FedRAMP Not FedRAMP’d?

Word is that www.fedramp.gov–and even the new, shiny FedRAMP dashboard–are running in a cloud without a FedRAMP ATO. Now, that’s embarrassing. We hear that this is all part of a force play by Noah Kunin, director of delivery architecture and infrastructure services at 18F/TTS. But, it’s not just FedRAMP that’s naked and afraid–it’s usa.gov, digitalgov.gov, businessusa.gov, challenge.gov, performance.gov. Oh, and to make matters more interesting, presidentialtransition.usa.gov is also on the list.
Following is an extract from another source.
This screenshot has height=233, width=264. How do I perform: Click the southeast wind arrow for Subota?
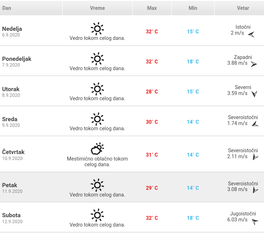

In fact, 70-plus government sites, central to the digital revolution that is 18F/TTS, have no FedRAMP ATO–and may all be shuttered immediately.

Huh? Good question. 18F/TTS just received $18 million in funding from the GSA FAS Acquisition Services Fund for the new cloud.gov on a cost-recovery basis–and Mr. Kunin needs to get some paying customers to keep the lights on. Conspiracy theorists might speculate one way to do this–force workloads off the existing Content Management Platform cloud onto cloud.gov by saying CMP’s not FedRAMP ATO’d. Where’s GSA CIO David Shive in this mess? Another question: Who approved the $18 million FAS investment in cloud.gov?

Here’s another little chuckle for agencies and vendors who’ve danced with the FedRAMP/I8F monster. We understand that 18F/TTS is having issues getting its FedRAMP certification for cloud.gov. FedRAMP Accelerated was supposed to certify cloud.gov in November–but now that’s slipping to December. And, one month slip has a nasty habit of leading to another. Go sit on Father Goodrich’s knee and tell him what you want for Christmas. Open government, anyone?